PTMScan^®技術 – 翻訳後修飾 (PTM) の変化を同定、定量するためのプロテオミクス手法

Jeffrey C. Silva, Charles L. Farnsworth, Xiaoying Jia, Matthew P. Stokes, Albrecht Moritz, Ailan Guo, Roberto D. Polakiewicz, Michael J. Comb, Site Discovery Group and PhosphoScan Services Group, Cell Signaling Technology, Inc.

Cell Signaling Technology (CST) のPTMScan^®技術では、抗体ベースのペプチド濃縮の独自の方法論と、液体クロマトグラフィー質量分析 (LC-MS/MS) を組み合わせることで、リン酸化 (PhosphoScan^®)、ユビキチン化 (UbiScan^®)、アセチル化 (AcetylScan^®) のような翻訳後修飾 (PTM) の定量的プロファイルをおこないます。

PTMScan^®技術では、CST™のモチーフ抗体を用いて、酵素消化した細胞抽出物中から、特定の翻訳後修飾を受けたペプチドを分離します。このイムノアフィニティ精製技術とLC-MS/MSを併用することで、修飾ペプチドの存在量の変化を同定・定量します。モチーフ抗体は、リン酸化 (チロシン、セリン、スレオニン) ペプチド、アセチル化ペプチド、ユビキチンタグ付きペプチドと特異的に結合し、細胞のリン酸化、アセチル化、ユビキチン化状態の定量的プロファイルを可能にします。

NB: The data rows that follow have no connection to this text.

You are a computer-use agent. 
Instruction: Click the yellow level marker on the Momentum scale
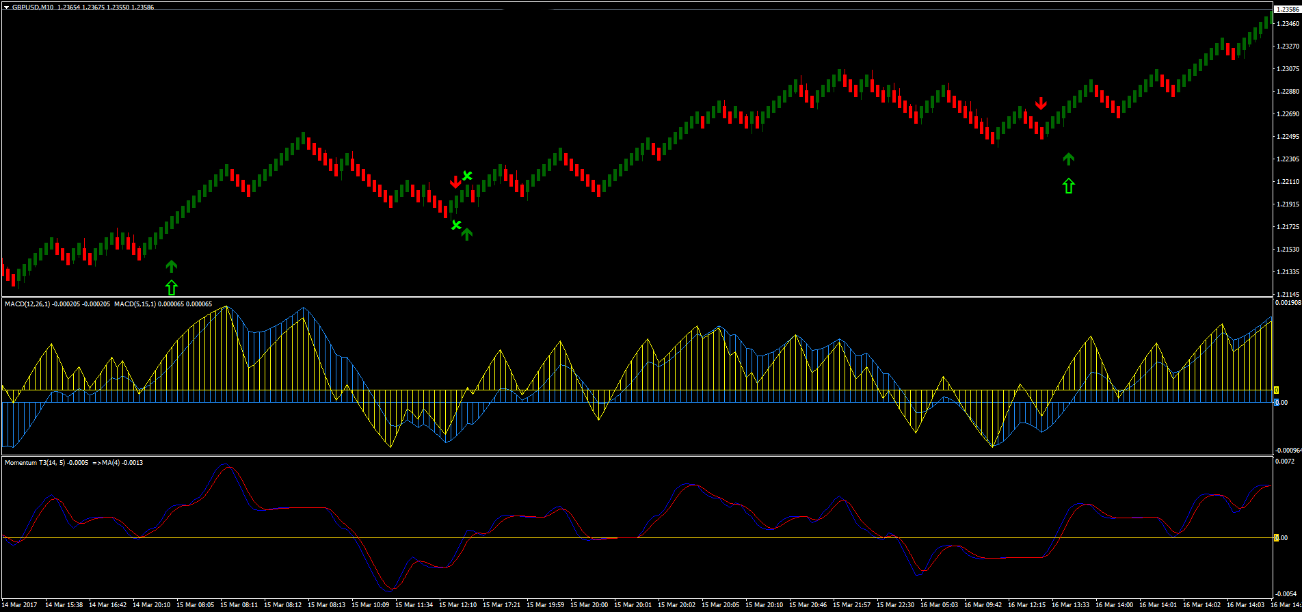(x=1277, y=537)
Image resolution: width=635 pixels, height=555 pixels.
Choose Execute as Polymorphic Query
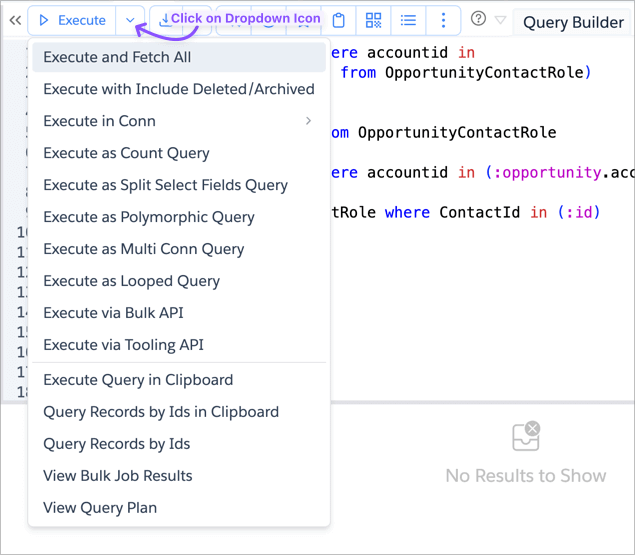pos(148,217)
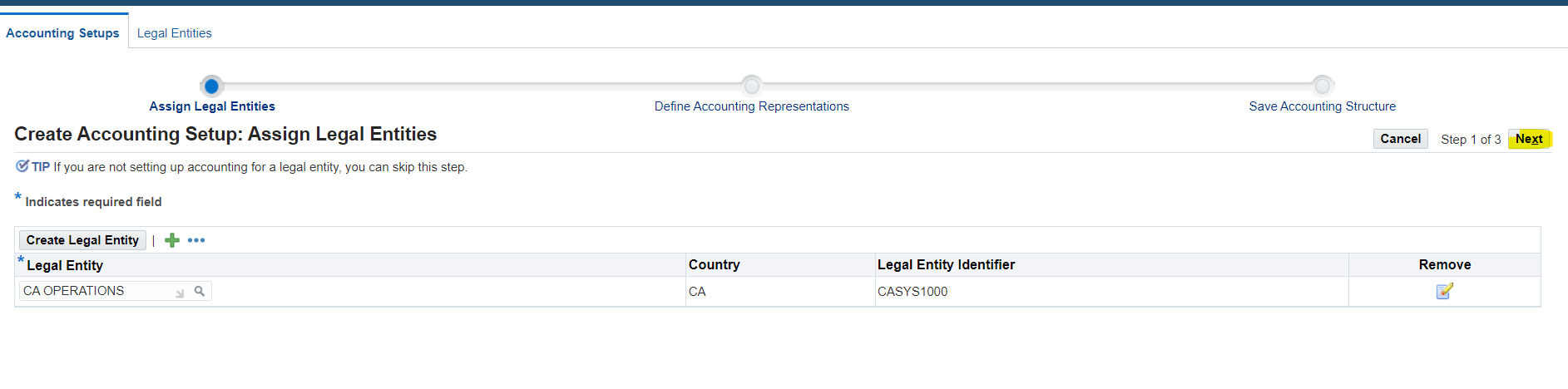Screen dimensions: 1568x389
Task: Select the Define Accounting Representations step circle
Action: point(751,86)
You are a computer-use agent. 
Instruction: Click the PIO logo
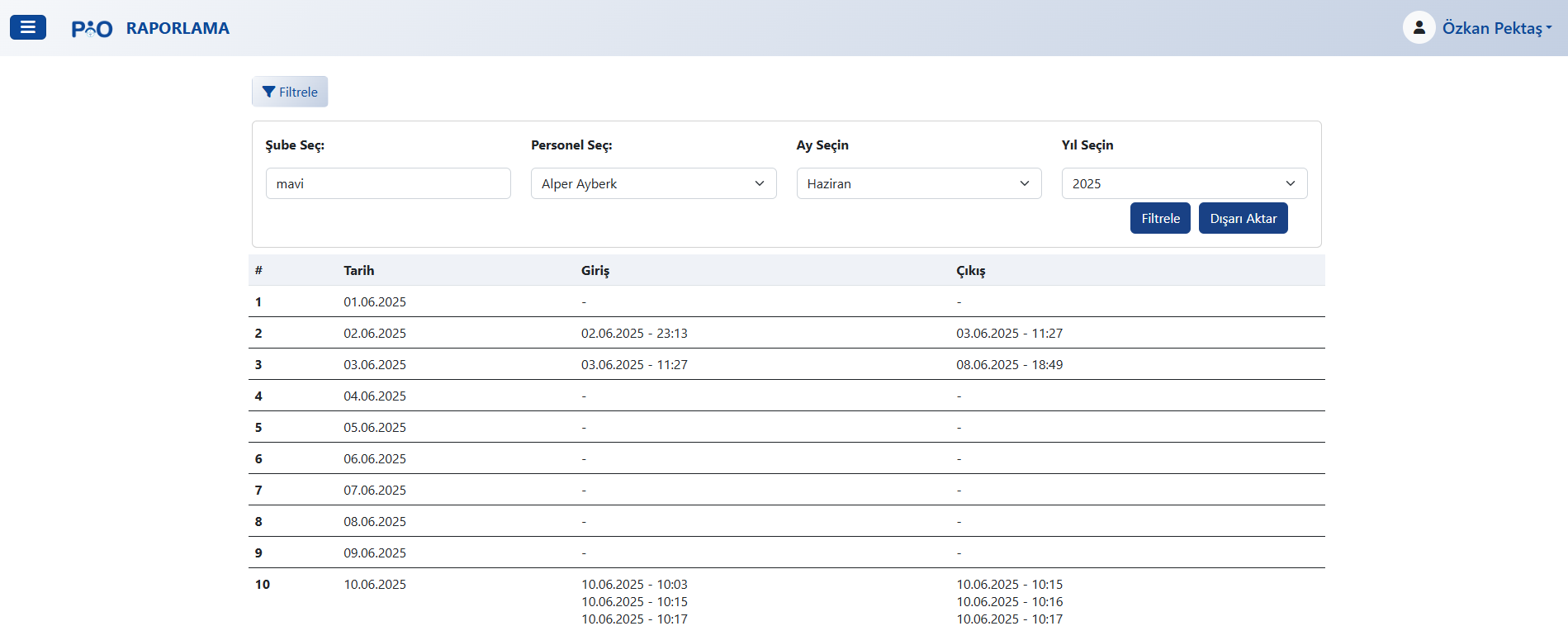(x=92, y=29)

MAPK、mTOR、PI3K/Akt経路は重要なシグナル伝達経路で、発がん性の受容体型チロシンキナーゼ (RTK) の下流で活性化されます。これらの経路はすべてAkt、RSK、p70 S6などといったAGCキナーゼファミリーを活性化します。これらの基質タンパク質は、RxRxxS/Tモチーフ上にリン酸化を受けます。

CSTの研究者が著した最近のリン酸化プロテオミクス研究 (Sci. Signal. (2010) 24;3(136):ra64) によると、300を超えるAGCファミリーキナーゼの基質候補分子が、3種の細胞株で同定され、それぞれEGFR、c-Met、またはPDGFRによって駆動されていました。この実験的なアプローチでは、RxRxxS/Tモチーフ抗体を親和性試薬として用いるPhosphoScan^®技術を利用して、Akt、RSK、p70 S6キナーゼのリン酸化基質を選択的に免疫沈降しました。標的となったがんの治療薬をPI3K、mTOR、MEKに特異的な阻害剤とともに用いることで、これらのRTKの下流におけるシグナル伝達ネットワークのマッピングが可能になりました。基質には、足場、タンパク質安定性、代謝、輸送、運動など多様な細胞機能に関与するタンパク質が含まれました。